Folks, if I may,
This is a very engaging discussion. I think the OP is a Kantian through and through [although we can argue about that endlessly]. And the other posters, including dashrashi, are more on the consequentalist camp [very Millian in their outlook]. As such, it might seem dashrashi has the better claim to commonsense, since the commonsense nowadays is biased towards a consequentialist order of things. But I think the OP has some worthwhile arguments going for him. Let me summarize what his beliefs are [roughly put]:
1) There are universal laws. We should uphold these laws for the sake of upholding these laws [change 'laws' to 'morals' and you have Kant. Astute readers will perhaps note that 'laws' and 'morals' are not interchangeable; many have even argued that they
should not be interchangeable - cf. legal positivism vs. natural law theories]
2) The biggest universal law is to maintain order, some kind of a harmony, a balance if you will [and this is kinda an extension of Kant, if you stretch his Categorical Imperative too far...a contentious claim, I agree, but we can debate this somewhere else].

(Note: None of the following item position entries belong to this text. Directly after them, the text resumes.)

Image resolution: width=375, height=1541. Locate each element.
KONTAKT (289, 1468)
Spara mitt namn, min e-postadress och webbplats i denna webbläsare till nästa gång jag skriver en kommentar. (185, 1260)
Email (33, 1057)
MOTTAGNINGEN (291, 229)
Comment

3) If one can uphold 2) then one does 1)
4) A prosecutor can do 3)
5) Hence, I want to be a prosecutor.
I disagree with the premises [as many of you do]. However, dashrishi's beliefs aren't that alluring either. The following is a very rough summary of what I am guessing is dashrishi's beliefs [dashrishi's is a very complex view so the summary will be incomplete]:
A) What law is is one thing (i.e. whatever it is doesn't matter as far as its ontology goes; as will be clear below, dashrishi has some ethical theories going on about what law ought to be) but the practice of law quite another. The ground reality is all about putting the horse before the cart and not vice versa - prosecutors (or lawyers in general) are so overworked that all they want is the easiest way out and in that they end up compromising their carts [what I mean is, dashrishi holds that ppl like OP take theory to be apart and independent of the consequences of its breach but in reality theory takes the back burner. Think legal skepticism or even moral realism if you will. But dashrishi's view is more complicated than what, say, O.W. Holmes held]
B) The practice of law ought to be such that it yields the best possible results [i.e. the most amount of happiness overall, in an ideal world]. Unfortunately, because of the ground reality described in 1), we're not getting to the best possible world.
C) Hence, from A and B, we should actually be putting the cart before the horse
but only that the cart should be a humanistic, utilitarian, and a liberal cart (as opposed to carts like that proposed by the OP). In other words, the ground reality ought to be the way
I think it ought to be. And, "hey, OP, your proposal of the best possible ground reality is lousy and mine is much better - it is humanistic, it accounts for the socio-economic disparity, it is inherently more just etc."
I actually fall squarely on dashrishi's camp, even though I have been brutal about describing it. I just wanted to make a point that the argument is all about assumptions, assumptions, assumptions that we have. Some of us may have a greater claim to data analysis and "reality" out there while some of us may have a greater claim to "this is what it ought to be" pulpit views.
This lengthy exegesis just because many of you veered into metaethics and were making all sorts of wild claims about law and morality and, especially, about what morality is. There is always a danger of mixing what law is with what morality is. A lot of you seem to be moral realists and even moral factualists, including both the OP and the people opposing him. And this is where I hesitate to mark the OP off as some naive 19 yr old just weaned on Law & Order and such. I think his views mirror that of a LOT of people out there. That's the ground reality. Most are legal realists out there.
On the other hand, this post is probably making you

and what not. This is what too much philosophy and too much Ramen noodles does to ya, as I mentioned in TLS earlier too. Fuggedaboudid y'all. Good luck on your apps.